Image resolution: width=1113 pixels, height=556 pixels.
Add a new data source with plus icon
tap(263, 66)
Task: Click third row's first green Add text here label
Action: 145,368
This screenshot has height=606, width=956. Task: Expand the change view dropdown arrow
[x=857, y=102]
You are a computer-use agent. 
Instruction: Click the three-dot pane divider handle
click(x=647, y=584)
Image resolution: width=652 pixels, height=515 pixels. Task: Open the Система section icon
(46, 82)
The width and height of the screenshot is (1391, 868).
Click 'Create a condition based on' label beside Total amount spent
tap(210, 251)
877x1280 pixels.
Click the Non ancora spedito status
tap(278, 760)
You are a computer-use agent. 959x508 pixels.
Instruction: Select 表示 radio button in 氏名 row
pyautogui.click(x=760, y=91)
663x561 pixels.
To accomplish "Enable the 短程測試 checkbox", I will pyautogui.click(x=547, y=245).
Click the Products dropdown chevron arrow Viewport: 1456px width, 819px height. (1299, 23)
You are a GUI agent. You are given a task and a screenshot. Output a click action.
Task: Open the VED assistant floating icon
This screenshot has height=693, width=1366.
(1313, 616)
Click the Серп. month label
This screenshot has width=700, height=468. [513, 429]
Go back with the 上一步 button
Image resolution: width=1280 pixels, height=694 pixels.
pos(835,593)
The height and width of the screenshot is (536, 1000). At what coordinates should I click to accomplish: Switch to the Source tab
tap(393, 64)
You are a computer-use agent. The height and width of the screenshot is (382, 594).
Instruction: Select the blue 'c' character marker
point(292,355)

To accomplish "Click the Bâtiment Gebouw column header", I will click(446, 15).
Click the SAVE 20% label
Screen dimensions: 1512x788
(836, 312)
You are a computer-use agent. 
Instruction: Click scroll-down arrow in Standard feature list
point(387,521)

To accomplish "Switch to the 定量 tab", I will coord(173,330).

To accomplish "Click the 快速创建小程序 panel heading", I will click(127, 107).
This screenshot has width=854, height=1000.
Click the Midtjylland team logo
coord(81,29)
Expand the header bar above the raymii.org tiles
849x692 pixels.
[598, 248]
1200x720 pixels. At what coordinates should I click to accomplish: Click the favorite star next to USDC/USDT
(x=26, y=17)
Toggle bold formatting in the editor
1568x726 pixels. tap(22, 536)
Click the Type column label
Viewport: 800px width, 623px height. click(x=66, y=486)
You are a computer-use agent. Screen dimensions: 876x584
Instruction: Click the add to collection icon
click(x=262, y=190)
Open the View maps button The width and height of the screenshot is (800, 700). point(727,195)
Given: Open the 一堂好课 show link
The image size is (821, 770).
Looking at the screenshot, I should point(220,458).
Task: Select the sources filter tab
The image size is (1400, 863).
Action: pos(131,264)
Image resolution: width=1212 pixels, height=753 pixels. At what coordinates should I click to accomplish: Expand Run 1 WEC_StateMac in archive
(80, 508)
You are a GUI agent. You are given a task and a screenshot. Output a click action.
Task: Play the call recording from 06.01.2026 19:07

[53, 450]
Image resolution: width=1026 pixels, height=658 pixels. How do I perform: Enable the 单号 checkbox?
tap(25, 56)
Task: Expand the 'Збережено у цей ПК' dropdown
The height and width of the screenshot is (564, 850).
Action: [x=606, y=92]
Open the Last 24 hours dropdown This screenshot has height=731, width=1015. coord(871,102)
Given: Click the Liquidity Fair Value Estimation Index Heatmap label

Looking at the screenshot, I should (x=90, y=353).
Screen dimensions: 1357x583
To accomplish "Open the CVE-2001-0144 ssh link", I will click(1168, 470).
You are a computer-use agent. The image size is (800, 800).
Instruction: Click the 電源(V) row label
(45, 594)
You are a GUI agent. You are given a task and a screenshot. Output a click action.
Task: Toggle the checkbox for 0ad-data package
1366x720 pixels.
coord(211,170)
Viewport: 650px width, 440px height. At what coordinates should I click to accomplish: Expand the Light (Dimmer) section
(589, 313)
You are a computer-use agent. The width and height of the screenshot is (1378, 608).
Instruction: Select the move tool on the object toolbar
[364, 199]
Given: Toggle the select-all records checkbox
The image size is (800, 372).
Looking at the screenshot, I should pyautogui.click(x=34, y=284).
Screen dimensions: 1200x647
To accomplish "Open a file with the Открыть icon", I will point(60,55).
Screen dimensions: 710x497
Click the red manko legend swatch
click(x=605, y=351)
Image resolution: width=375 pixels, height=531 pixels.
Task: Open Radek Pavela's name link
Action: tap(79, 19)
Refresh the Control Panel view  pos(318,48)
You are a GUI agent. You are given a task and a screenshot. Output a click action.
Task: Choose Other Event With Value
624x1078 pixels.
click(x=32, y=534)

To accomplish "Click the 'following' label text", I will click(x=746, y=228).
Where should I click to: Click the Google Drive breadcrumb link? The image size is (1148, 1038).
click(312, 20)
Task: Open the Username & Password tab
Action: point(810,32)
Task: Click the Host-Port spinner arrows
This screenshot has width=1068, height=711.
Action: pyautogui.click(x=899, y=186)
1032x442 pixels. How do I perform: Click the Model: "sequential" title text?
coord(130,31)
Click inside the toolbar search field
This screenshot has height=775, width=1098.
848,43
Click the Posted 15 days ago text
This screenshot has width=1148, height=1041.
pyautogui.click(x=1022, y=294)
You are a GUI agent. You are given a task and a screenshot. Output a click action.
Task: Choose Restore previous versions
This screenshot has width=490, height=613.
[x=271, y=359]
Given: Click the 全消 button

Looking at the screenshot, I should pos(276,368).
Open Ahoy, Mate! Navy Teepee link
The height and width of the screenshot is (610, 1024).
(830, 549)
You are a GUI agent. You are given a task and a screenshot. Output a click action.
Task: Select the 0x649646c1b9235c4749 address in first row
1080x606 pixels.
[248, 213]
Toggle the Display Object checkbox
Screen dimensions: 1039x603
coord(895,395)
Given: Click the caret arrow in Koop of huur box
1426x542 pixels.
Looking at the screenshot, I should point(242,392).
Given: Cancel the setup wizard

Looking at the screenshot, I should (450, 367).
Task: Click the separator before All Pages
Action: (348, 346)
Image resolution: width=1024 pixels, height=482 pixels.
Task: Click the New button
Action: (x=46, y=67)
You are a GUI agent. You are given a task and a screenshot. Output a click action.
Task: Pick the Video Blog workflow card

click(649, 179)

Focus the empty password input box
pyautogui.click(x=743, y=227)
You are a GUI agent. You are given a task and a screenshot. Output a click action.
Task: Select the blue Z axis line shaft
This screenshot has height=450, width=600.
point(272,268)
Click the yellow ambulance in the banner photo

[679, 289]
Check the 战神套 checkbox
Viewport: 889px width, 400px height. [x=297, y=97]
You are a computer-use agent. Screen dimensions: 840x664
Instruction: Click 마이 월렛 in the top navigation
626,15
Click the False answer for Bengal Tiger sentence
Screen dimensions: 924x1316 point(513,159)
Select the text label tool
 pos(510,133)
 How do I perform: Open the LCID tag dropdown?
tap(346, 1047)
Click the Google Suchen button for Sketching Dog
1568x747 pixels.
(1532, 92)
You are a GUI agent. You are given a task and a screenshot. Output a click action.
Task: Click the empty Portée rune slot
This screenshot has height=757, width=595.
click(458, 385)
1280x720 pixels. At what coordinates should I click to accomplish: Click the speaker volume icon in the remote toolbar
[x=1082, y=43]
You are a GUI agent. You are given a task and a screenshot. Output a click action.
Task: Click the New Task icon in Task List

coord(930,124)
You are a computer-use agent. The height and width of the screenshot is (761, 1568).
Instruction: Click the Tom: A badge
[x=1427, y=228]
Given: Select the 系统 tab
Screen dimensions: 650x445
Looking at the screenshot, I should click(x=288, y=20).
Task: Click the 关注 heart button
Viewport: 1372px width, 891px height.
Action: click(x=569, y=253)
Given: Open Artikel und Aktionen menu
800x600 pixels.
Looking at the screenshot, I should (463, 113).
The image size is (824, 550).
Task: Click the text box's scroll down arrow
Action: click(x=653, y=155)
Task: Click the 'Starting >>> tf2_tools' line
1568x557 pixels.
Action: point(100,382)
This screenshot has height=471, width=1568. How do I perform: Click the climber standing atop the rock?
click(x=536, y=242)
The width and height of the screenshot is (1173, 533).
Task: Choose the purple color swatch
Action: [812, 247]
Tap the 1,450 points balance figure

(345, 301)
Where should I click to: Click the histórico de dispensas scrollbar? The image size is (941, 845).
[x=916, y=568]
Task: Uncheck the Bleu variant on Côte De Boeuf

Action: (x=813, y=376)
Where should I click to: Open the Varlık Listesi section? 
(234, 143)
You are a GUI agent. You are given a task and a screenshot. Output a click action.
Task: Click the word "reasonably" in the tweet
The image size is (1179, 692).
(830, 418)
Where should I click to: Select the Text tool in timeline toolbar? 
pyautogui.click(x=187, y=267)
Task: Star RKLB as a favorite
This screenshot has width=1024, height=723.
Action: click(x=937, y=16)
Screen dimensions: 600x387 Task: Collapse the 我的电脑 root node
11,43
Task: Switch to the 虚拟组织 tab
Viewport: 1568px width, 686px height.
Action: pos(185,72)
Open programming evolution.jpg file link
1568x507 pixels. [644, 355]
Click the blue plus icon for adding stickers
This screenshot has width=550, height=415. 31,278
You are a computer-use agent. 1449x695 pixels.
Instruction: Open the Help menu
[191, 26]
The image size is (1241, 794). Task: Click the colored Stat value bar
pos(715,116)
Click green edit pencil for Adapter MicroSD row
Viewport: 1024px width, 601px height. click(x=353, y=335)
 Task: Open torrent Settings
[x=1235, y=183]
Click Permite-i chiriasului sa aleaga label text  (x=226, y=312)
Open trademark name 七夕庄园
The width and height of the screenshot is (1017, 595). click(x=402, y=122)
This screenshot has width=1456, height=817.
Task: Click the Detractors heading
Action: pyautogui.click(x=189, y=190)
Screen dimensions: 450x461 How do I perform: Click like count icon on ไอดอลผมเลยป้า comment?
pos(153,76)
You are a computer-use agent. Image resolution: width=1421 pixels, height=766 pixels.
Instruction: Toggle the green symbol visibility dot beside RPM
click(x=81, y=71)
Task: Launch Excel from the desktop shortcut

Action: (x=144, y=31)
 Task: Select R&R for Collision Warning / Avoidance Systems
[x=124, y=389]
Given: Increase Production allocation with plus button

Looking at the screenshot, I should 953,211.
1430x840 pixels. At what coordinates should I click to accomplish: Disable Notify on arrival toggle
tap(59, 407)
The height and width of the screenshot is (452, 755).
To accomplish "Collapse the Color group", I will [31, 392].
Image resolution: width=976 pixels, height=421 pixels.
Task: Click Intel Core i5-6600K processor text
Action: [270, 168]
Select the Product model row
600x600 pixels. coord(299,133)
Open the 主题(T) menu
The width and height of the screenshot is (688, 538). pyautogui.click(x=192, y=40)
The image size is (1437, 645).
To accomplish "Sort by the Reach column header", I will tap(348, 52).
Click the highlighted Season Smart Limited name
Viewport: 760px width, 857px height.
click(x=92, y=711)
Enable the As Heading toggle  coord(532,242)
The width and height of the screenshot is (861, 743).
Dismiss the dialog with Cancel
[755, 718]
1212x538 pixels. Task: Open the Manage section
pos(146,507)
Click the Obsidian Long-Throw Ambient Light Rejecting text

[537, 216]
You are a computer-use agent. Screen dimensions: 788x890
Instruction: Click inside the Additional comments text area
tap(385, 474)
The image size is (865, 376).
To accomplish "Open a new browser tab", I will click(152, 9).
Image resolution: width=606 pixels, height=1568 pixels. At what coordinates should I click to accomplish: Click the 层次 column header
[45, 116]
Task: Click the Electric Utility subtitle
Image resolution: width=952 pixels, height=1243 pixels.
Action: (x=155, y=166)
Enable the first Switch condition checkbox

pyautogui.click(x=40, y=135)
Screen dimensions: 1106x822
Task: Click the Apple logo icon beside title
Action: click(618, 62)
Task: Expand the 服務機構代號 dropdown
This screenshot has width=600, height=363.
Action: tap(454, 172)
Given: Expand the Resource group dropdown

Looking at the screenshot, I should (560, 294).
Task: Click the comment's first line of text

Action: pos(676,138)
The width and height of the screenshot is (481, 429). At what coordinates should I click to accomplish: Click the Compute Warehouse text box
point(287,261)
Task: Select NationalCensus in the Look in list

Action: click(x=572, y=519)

Directions —
Lines from the one containing "Task: Click the comment's first line of text" to the end of the data are to be printed exactly, including the first and last.

Answer box —
Task: Click the comment's first line of text

Action: pos(676,138)
The width and height of the screenshot is (481, 429). At what coordinates should I click to accomplish: Click the Compute Warehouse text box
point(287,261)
Task: Select NationalCensus in the Look in list

Action: click(x=572, y=519)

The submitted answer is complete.